### Directions:
(1) Translate this sentence from the microphone patent excerpt into Spanish: "Region 627 is an example of a free-flowing region shape that can be easily configured with the current invention."
(2) Answer these questions from the microphone patent excerpt:
(a) Which regions is microphone system 637 configured to control?
(b) Which region is shared between the two microphone systems?
(c) What are the current object types?
(3) Carry on the patent excerpt about virtual microphones and regions from its last sentence.

### Excerpt provided:
## start

For example, VM (Virtual Microphone) 50 can inherit the properties
and functions from region 626 and then also apply the properties
and functions from region 631. Depending how the region 626, 631
and virtual microphones VM50 are configured, the region profiles
can be executed in any combination of sequences which will be
further explained in FIG. 8. This type of location-based audio
(function) processing allows for very specific audio responses and
processing for each virtual microphone 404 location. Region 631
overlaps Region 629 and Region 628 thus further preferably
tailoring the virtual microphones 404 base configuration profile in
Region 629 and Region 628 for those virtual microphones 404 that
are also contained within Region 631.
[0091] This type of spatial location-audio processing preferably
allows for a wide range of shared space 106 audio tuning and
control responses. Region 628 demonstrates that a region 628 does
not need to have the virtual microphones 404 evenly distributed
throughout the region 628. Each virtual microphone 404 can
preferably have a base profile with unique attributes and functions
allowing for a base level of microphone system 401 setup for each
unique shared space 106. Region 627 is an example of a free-flowing
region shape that can be easily configured with the current
invention. The higher the density of virtual microphones 404
deployed, the more flexible the free-flowing shapes can be in 2D
and or 3D space.
[0092] FIG. 6f is an example demonstrating that the current
embodiments can handle a distributed microphone system 401, 637
with, but not limited to, two microphone bars 637, 401 installed on
different walls in the shared space 106. The microphone system 401
is configured to control region(s) 635, 636, and 625 while the
microphone system 637 is configured to control regions 634, 632. It
should be noted that the respective regions are not anchored to the
physical microphone systems 401, 637 and are, in fact, established
to be across the shared space 106 from each microphone system 401,
637 respectively. This type of arrangement is not possible in the
current art. Furthermore, due to microphone bars 401 and 637 being
interconnected and operating in unison, Region 633 is configured as
a shared region between the two systems 401, 637.
[0093] FIGS. 7a, 7b, 7c, 7d, 7e, 7f, 7h, 7i,7j, and 7k are
diagrammatic illustrations of examples of an embodiment of the
present invention demonstrating the relationship of Virtual
Microphones 404 to Regions to Groups and their substructures.
[0094] FIG. 7a is a diagrammatic illustration of the relationship
of objects to profiles to attributes and functions. Currently,
three object types are defined in the microphone system 401
configuration. It should be noted that the architecture is able to
handle other object types as they are developed and should be
considered within the scope of the invention. The current object
types are virtual microphone 404, region, and group. Any number of
objects of a type can be created by the microphone system 401. Each
object can contain any number of configuration profiles.

## end

### Given information:

## start

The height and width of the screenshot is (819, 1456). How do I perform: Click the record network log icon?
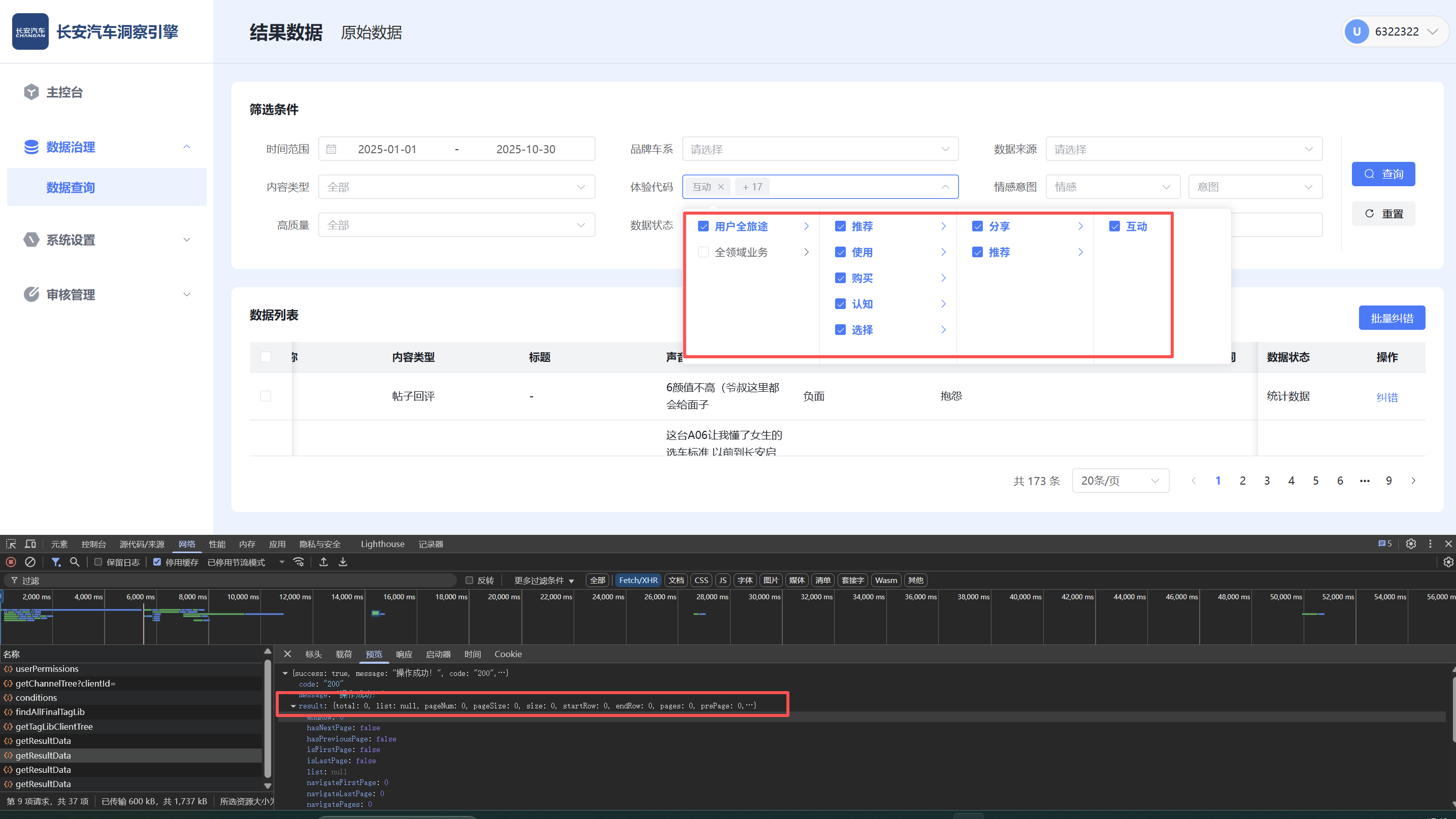11,562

## end

### Task answers:
(1) La región 627 es un ejemplo de una forma de región libre que puede configurarse fácilmente con la presente invención.

(2)
(a) Regions 634 and 632.
(b) Region 633.
(c) Virtual microphone, region, and group.

(3)
Configuration profiles give the object a type, attributes, and
functions. Depending on the profile configured for the type of
object, the object can take on different attributes and/or
functions. Profiles can be automatically assigned by the microphone
system 401, or by the user. A profile can contain any number of
attributes and any number of functions in any combination as
outlined in FIG. 7b. Profiles are preferably global in nature and
can be referenced by any type of object. Profiles can be assigned
any attributes and functions of type. Attributes and functions can
be referenced from any profile allowing for common functionality
and flexibility for configuring the system and optimizing system
performance. Global profiles allow for simpler configuration and
reuse within the system across numerous complex object
arrangements.
[0095] FIG. 7c illustrates a single virtual microphone 404. The
virtual microphone 404 is preferably the smallest configurable
object in the 2d and/or 3D space. A virtual microphone 404 can have
any number of profiles containing attributes and/or functions. The
virtual microphone 404 preferably provides the base level
configuration for the microphone system 401. The virtual microphone
404 profile can be replaced, overloaded, and/or incrementally
added-to by the region profile and group profile. FIG. 7d
illustrates the smallest region object possible which is a region
defined 701 containing a single virtual microphone 404. A region
can contain at least one virtual microphone 404 and any number of
virtual microphones 404 which are preferably located in proximity
to each other such that the virtual microphones 404 can be
contained in a closed spatial volume.
[0096] FIG. 7e illustrates a Region 1 702 which contains 9 virtual
microphones 404. The profile assigned to Region 1 702 is applied to
all virtual microphones 404 that are contained within the region
702. A virtual microphone 404 has a base profile and if the virtual
microphone 404 is located in Region 1 702 the base virtual
microphone 404 profile is further modified by the Region 1 702
profile. Shared space 106 specific location-based audio processing
(functions) can be applied by the user 104 or automatically by the
audio system shown in FIG. 24 to any virtual microphone 404
contained in the region allowing for multiple tuning, processing
and device control possibilities. Since the virtual microphone 404
is the smallest object and there are preferably thousands (e.g.,
8192) of virtual microphones distributed around the environment 106
highly localized and specific audio processing (functions) can be
accomplished at each location (x,y,z) in the shared 3d space.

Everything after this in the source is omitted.